The resonance-enhanced PTIR measurement is conducted by using the contact mode of Vista-IR microscope, which tunes a repetition rate of Laser Tune QCL to a cantilever’s contact resonance as f_m = f_c (15, 27). PPP-FMAu from Nanosensors, a soft gold-coated Si cantilever, whose fundamental resonance is 69.8 kHz and stiffness is 3 N/m, is used for the measurements. The contact mode Vista-IR microscope demodulates the resonance-enhanced PTIR signal at the contact resonance of f_c = 369 kHz.

Sensitivity of a Cantilever in PiFM.

The cantilever’s force sensitivity at ith eigenmode derives from the thermal noise of it, given as $N_i=\sqrt{4K_{\mathrm{B}}TB{Q}_i/{\omega }_i{k}_i}$, where ω_i, Q_i, and k_i are the resonance frequency, quality factor, and stiffness of the ith eigenmode of the cantilever, B is the system bandwidth, K_B is Boltzmann constant, and T is the absolute temperature. For the typical PPP-NCHAu (Nanosensors) parameters given as ω₁ = 2 π × 300 kHz, ω₂ = 2 π × 18,800 kHz, Q₁ = 543, Q₂ = 697, k₁ = 37 N/m, and k₂ = 1,454 N/m, the thermal noises for the fundamental and the second eigenmodes are found as $N_1\approx$ 1.13 pm and $N_2\approx$ 0.08 pm, where B = 10 Hz and T = 300 K, respectively. The minimum detectable forces, which correspond to the PiFM force sensitivity, given as $F_{{\text{min}}_i}=k_i{N}_i$, are 0.08 and 0.17 pN for the fundamental and the second eigenmodes, respectively.
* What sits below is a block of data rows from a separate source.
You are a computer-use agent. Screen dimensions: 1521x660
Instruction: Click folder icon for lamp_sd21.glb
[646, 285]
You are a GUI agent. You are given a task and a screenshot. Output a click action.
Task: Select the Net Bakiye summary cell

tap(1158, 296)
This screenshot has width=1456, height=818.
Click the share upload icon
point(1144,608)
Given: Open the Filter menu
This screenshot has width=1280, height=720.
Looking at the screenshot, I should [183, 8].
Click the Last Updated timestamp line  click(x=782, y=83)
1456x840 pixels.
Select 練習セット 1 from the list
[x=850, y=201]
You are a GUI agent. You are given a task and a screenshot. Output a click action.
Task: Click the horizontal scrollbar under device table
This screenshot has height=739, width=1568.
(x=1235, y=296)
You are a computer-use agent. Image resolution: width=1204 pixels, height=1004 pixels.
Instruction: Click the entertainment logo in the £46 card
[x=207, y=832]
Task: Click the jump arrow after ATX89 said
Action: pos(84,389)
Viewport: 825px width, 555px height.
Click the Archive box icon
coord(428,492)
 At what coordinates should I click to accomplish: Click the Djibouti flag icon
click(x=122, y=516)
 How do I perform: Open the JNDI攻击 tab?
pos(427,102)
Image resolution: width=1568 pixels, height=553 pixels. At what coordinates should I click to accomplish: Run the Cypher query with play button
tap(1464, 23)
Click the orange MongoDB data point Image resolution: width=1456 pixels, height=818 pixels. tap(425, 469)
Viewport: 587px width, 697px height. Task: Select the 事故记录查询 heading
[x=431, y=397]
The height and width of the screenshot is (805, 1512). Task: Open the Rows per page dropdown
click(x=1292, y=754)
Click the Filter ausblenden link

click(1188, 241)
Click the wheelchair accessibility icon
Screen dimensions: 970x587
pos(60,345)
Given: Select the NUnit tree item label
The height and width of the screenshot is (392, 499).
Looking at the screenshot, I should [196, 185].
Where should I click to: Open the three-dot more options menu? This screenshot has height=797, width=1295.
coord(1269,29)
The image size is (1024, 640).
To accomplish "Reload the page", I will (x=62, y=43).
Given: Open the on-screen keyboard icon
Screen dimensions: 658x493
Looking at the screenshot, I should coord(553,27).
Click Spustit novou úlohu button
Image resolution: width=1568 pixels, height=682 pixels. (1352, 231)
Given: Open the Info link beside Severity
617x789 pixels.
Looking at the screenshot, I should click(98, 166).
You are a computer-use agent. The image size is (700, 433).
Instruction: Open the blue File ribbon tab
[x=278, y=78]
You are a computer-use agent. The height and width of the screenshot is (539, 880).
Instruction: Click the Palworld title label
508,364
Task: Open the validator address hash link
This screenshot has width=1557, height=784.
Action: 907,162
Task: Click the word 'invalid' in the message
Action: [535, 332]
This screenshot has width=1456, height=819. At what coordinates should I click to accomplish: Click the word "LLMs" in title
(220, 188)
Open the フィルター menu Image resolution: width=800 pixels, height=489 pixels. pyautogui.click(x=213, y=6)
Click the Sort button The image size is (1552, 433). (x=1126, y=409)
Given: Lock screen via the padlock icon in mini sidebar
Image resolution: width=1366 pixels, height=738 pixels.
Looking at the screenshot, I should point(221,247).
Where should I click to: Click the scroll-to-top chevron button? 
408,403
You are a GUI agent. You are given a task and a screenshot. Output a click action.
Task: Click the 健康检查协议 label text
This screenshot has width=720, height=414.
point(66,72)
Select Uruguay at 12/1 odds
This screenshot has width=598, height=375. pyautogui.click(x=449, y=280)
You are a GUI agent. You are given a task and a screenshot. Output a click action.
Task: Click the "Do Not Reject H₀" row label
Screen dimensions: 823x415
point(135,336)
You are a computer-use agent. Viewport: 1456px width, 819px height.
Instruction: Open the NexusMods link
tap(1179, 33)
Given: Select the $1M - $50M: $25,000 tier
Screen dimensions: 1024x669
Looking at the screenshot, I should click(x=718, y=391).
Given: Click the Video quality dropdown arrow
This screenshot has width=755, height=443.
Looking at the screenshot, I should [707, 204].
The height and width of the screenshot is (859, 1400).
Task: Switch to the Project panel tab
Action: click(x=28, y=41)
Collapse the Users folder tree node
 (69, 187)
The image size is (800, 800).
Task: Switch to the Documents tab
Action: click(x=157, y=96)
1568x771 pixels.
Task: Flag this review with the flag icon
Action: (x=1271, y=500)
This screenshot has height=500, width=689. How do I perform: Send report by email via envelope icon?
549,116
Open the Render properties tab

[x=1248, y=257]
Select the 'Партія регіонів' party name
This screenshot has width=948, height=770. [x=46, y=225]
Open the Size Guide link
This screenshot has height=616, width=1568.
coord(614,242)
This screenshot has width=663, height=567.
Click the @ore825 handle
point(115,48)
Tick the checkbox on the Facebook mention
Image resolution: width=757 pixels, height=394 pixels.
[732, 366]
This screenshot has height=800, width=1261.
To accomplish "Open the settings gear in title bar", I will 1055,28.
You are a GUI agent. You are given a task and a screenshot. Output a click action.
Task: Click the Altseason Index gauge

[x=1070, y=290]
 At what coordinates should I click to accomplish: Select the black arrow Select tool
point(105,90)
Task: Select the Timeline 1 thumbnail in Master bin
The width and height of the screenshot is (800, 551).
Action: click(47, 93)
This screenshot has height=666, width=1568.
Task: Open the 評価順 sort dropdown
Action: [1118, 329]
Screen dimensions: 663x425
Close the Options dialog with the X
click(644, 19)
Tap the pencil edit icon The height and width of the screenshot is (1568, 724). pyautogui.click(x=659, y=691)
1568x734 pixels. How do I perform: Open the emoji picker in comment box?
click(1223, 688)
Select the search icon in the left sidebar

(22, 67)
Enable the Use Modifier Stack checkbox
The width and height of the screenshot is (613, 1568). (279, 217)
For the typical PPP-FMAu (Nanosensors) parameters given as ω₁ = 2 π × 69.8 kHz, ω₂ = 2 π × 437.6 kHz, Q₁ = 180, Q₂ = 300, k₁ = 3 N/m, and k₂ = 1,454 N/m, the minimum detectable forces are 0.08 and 0.15 pN for the fundamental and the second eigenmodes, respectively.

Associated Content.

The modeling of the induced dipoles and the force between tip and sample in the layered system is described in SI Appendix, section 1. The calculation details of the tip-enhanced thermal expansion force for 60-nm PS film on Si substrate is found in SI Appendix, section 2. The theory of PiFM heterodyne and PiFM homodyne for the thermal expansion at the tip–sample junction can be found in SI Appendix, section 3. The noncontact nature of the tip-enhanced thermal expansion in the PiFM heterodyne is discussed in SI Appendix, section 4. The PiFM and the PTIR spectrum on a clean empty ZnSe substrate with the same tip in the range between 900 and 1,350 cm⁻¹ are described in SI Appendix, section 5. The PDMS-enhanced effective force response in PiFM is rigorously discussed with respect to the PDMS-functionalized/PDMS-cleaned tip in SI Appendix, section 6.

Data Availability.

All data are included in the manuscript and SI Appendix.